▶ _PROMPT_: Only an exact copy of the records below will serve as the answer.
- - -
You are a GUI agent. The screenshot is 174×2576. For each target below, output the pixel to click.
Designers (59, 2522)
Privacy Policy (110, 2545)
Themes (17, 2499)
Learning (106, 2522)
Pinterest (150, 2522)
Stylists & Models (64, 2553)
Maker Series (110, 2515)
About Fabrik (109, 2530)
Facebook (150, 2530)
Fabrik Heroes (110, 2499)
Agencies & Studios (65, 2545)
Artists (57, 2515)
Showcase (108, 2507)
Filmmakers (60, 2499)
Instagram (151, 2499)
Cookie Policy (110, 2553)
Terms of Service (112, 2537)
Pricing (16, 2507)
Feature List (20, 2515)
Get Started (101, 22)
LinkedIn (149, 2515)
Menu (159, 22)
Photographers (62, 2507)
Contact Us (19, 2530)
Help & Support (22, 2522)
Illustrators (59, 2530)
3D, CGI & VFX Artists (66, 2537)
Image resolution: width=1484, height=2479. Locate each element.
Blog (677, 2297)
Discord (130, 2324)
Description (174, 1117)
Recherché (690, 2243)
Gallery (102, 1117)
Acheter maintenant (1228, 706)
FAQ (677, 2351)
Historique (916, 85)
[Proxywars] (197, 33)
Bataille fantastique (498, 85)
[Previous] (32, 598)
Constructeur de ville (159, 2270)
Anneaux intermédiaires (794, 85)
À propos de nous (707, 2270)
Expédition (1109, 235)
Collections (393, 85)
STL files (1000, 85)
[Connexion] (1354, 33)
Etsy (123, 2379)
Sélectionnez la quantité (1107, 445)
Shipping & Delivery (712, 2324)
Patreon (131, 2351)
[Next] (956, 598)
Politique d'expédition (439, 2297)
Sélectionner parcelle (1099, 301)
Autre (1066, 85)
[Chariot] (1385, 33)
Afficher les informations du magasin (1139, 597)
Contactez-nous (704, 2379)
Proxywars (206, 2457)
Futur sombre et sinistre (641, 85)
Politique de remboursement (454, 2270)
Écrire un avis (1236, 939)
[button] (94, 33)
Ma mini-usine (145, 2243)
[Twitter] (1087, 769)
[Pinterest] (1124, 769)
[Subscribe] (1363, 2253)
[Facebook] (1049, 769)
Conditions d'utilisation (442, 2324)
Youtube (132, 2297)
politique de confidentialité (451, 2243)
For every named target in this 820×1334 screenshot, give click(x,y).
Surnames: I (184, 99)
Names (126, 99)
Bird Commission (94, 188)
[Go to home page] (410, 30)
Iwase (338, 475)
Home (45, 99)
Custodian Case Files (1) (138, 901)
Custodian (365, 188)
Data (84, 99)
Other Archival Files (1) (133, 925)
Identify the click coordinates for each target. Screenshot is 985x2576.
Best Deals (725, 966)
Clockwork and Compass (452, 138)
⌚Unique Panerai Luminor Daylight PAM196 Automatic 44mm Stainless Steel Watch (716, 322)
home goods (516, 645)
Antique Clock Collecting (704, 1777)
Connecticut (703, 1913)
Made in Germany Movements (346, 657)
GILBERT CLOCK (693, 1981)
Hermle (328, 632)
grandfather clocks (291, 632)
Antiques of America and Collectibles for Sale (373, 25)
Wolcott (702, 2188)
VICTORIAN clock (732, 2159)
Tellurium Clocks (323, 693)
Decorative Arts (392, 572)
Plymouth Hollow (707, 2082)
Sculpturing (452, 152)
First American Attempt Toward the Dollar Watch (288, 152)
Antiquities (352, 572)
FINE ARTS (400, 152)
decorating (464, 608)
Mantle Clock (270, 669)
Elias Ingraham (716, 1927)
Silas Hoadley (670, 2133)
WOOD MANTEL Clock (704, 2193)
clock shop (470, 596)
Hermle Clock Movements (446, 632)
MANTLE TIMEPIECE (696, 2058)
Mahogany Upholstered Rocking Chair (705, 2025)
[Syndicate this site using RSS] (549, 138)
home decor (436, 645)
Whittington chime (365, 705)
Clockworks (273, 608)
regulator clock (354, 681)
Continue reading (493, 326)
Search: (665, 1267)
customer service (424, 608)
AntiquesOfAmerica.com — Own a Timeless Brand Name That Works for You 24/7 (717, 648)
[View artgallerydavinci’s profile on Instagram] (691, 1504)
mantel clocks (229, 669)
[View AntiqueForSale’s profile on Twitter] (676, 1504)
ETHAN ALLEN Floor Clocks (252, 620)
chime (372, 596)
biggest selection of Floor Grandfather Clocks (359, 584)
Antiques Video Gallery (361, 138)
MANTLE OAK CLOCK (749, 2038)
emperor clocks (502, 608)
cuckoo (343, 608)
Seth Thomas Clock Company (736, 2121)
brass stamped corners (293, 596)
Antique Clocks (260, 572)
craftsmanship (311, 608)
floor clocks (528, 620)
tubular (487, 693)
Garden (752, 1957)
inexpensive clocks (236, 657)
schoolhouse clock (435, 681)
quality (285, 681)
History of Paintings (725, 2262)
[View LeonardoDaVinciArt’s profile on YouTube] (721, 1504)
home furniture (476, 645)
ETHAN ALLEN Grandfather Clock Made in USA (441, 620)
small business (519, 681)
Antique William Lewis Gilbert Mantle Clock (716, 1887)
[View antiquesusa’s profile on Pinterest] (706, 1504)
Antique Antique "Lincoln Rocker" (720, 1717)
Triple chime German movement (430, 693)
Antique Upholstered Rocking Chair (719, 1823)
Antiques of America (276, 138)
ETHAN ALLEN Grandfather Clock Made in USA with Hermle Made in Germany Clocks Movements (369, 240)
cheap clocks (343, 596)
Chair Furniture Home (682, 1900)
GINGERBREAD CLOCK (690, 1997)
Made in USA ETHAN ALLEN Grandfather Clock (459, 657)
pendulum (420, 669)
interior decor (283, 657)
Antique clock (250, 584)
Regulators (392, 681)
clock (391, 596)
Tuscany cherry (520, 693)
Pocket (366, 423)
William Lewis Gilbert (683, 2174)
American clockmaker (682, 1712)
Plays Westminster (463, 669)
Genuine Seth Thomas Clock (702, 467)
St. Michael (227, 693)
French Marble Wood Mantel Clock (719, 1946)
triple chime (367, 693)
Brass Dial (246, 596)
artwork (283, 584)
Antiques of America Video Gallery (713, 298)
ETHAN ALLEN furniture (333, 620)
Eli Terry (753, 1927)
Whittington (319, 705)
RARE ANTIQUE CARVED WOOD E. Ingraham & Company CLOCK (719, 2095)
- - -
▶ _EXERCISE RESULT_:
You are a GUI agent. The screenshot is 174×2576. For each target below, output the pixel to click.
Designers (59, 2522)
Privacy Policy (110, 2545)
Themes (17, 2499)
Learning (106, 2522)
Pinterest (150, 2522)
Stylists & Models (64, 2553)
Maker Series (110, 2515)
About Fabrik (109, 2530)
Facebook (150, 2530)
Fabrik Heroes (110, 2499)
Agencies & Studios (65, 2545)
Artists (57, 2515)
Showcase (108, 2507)
Filmmakers (60, 2499)
Instagram (151, 2499)
Cookie Policy (110, 2553)
Terms of Service (112, 2537)
Pricing (16, 2507)
Feature List (20, 2515)
Get Started (101, 22)
LinkedIn (149, 2515)
Menu (159, 22)
Photographers (62, 2507)
Contact Us (19, 2530)
Help & Support (22, 2522)
Illustrators (59, 2530)
3D, CGI & VFX Artists (66, 2537)
Image resolution: width=1484, height=2479. Locate each element.
Blog (677, 2297)
Discord (130, 2324)
Description (174, 1117)
Recherché (690, 2243)
Gallery (102, 1117)
Acheter maintenant (1228, 706)
FAQ (677, 2351)
Historique (916, 85)
[Proxywars] (197, 33)
Bataille fantastique (498, 85)
[Previous] (32, 598)
Constructeur de ville (159, 2270)
Anneaux intermédiaires (794, 85)
À propos de nous (707, 2270)
Expédition (1109, 235)
Collections (393, 85)
STL files (1000, 85)
[Connexion] (1354, 33)
Etsy (123, 2379)
Sélectionnez la quantité (1107, 445)
Shipping & Delivery (712, 2324)
Patreon (131, 2351)
[Next] (956, 598)
Politique d'expédition (439, 2297)
Sélectionner parcelle (1099, 301)
Autre (1066, 85)
[Chariot] (1385, 33)
Afficher les informations du magasin (1139, 597)
Contactez-nous (704, 2379)
Proxywars (206, 2457)
Futur sombre et sinistre (641, 85)
Politique de remboursement (454, 2270)
Écrire un avis (1236, 939)
[button] (94, 33)
Ma mini-usine (145, 2243)
[Twitter] (1087, 769)
[Pinterest] (1124, 769)
[Subscribe] (1363, 2253)
[Facebook] (1049, 769)
Conditions d'utilisation (442, 2324)
Youtube (132, 2297)
politique de confidentialité (451, 2243)
For every named target in this 820×1334 screenshot, give click(x,y).
Surnames: I (184, 99)
Names (126, 99)
Bird Commission (94, 188)
[Go to home page] (410, 30)
Iwase (338, 475)
Home (45, 99)
Custodian Case Files (1) (138, 901)
Custodian (365, 188)
Data (84, 99)
Other Archival Files (1) (133, 925)
Identify the click coordinates for each target. Screenshot is 985x2576.
Best Deals (725, 966)
Clockwork and Compass (452, 138)
⌚Unique Panerai Luminor Daylight PAM196 Automatic 44mm Stainless Steel Watch (716, 322)
home goods (516, 645)
Antique Clock Collecting (704, 1777)
Connecticut (703, 1913)
Made in Germany Movements (346, 657)
GILBERT CLOCK (693, 1981)
Hermle (328, 632)
grandfather clocks (291, 632)
Antiques of America and Collectibles for Sale (373, 25)
Wolcott (702, 2188)
VICTORIAN clock (732, 2159)
Tellurium Clocks (323, 693)
Decorative Arts (392, 572)
Plymouth Hollow (707, 2082)
Sculpturing (452, 152)
First American Attempt Toward the Dollar Watch (288, 152)
Antiquities (352, 572)
FINE ARTS (400, 152)
decorating (464, 608)
Mantle Clock (270, 669)
Elias Ingraham (716, 1927)
Silas Hoadley (670, 2133)
WOOD MANTEL Clock (704, 2193)
clock shop (470, 596)
Hermle Clock Movements (446, 632)
MANTLE TIMEPIECE (696, 2058)
Mahogany Upholstered Rocking Chair (705, 2025)
[Syndicate this site using RSS] (549, 138)
home decor (436, 645)
Whittington chime (365, 705)
Clockworks (273, 608)
regulator clock (354, 681)
Continue reading (493, 326)
Search: (665, 1267)
customer service (424, 608)
AntiquesOfAmerica.com — Own a Timeless Brand Name That Works for You 24/7 (717, 648)
[View artgallerydavinci’s profile on Instagram] (691, 1504)
mantel clocks (229, 669)
[View AntiqueForSale’s profile on Twitter] (676, 1504)
ETHAN ALLEN Floor Clocks (252, 620)
chime (372, 596)
biggest selection of Floor Grandfather Clocks (359, 584)
Antiques Video Gallery (361, 138)
MANTLE OAK CLOCK (749, 2038)
emperor clocks (502, 608)
cuckoo (343, 608)
Seth Thomas Clock Company (736, 2121)
brass stamped corners (293, 596)
Antique Clocks (260, 572)
craftsmanship (311, 608)
floor clocks (528, 620)
tubular (487, 693)
Garden (752, 1957)
inexpensive clocks (236, 657)
schoolhouse clock (435, 681)
quality (285, 681)
History of Paintings (725, 2262)
[View LeonardoDaVinciArt’s profile on YouTube] (721, 1504)
home furniture (476, 645)
ETHAN ALLEN Grandfather Clock Made in USA (441, 620)
small business (519, 681)
Antique William Lewis Gilbert Mantle Clock (716, 1887)
[View antiquesusa’s profile on Pinterest] (706, 1504)
Antique Antique "Lincoln Rocker" (720, 1717)
Triple chime German movement (430, 693)
Antique Upholstered Rocking Chair (719, 1823)
Antiques of America (276, 138)
ETHAN ALLEN Grandfather Clock Made in USA with Hermle Made in Germany Clocks Movements (369, 240)
cheap clocks (343, 596)
Chair Furniture Home (682, 1900)
GINGERBREAD CLOCK (690, 1997)
Made in USA ETHAN ALLEN Grandfather Clock (459, 657)
pendulum (420, 669)
interior decor (283, 657)
Antique clock (250, 584)
Regulators (392, 681)
clock (391, 596)
Tuscany cherry (520, 693)
Pocket (366, 423)
William Lewis Gilbert (683, 2174)
American clockmaker (682, 1712)
Plays Westminster (463, 669)
Genuine Seth Thomas Clock (702, 467)
St. Michael (227, 693)
French Marble Wood Mantel Clock (719, 1946)
triple chime (367, 693)
Brass Dial (246, 596)
artwork (283, 584)
Antiques of America Video Gallery (713, 298)
ETHAN ALLEN furniture (333, 620)
Eli Terry (753, 1927)
Whittington (319, 705)
RARE ANTIQUE CARVED WOOD E. Ingraham & Company CLOCK (719, 2095)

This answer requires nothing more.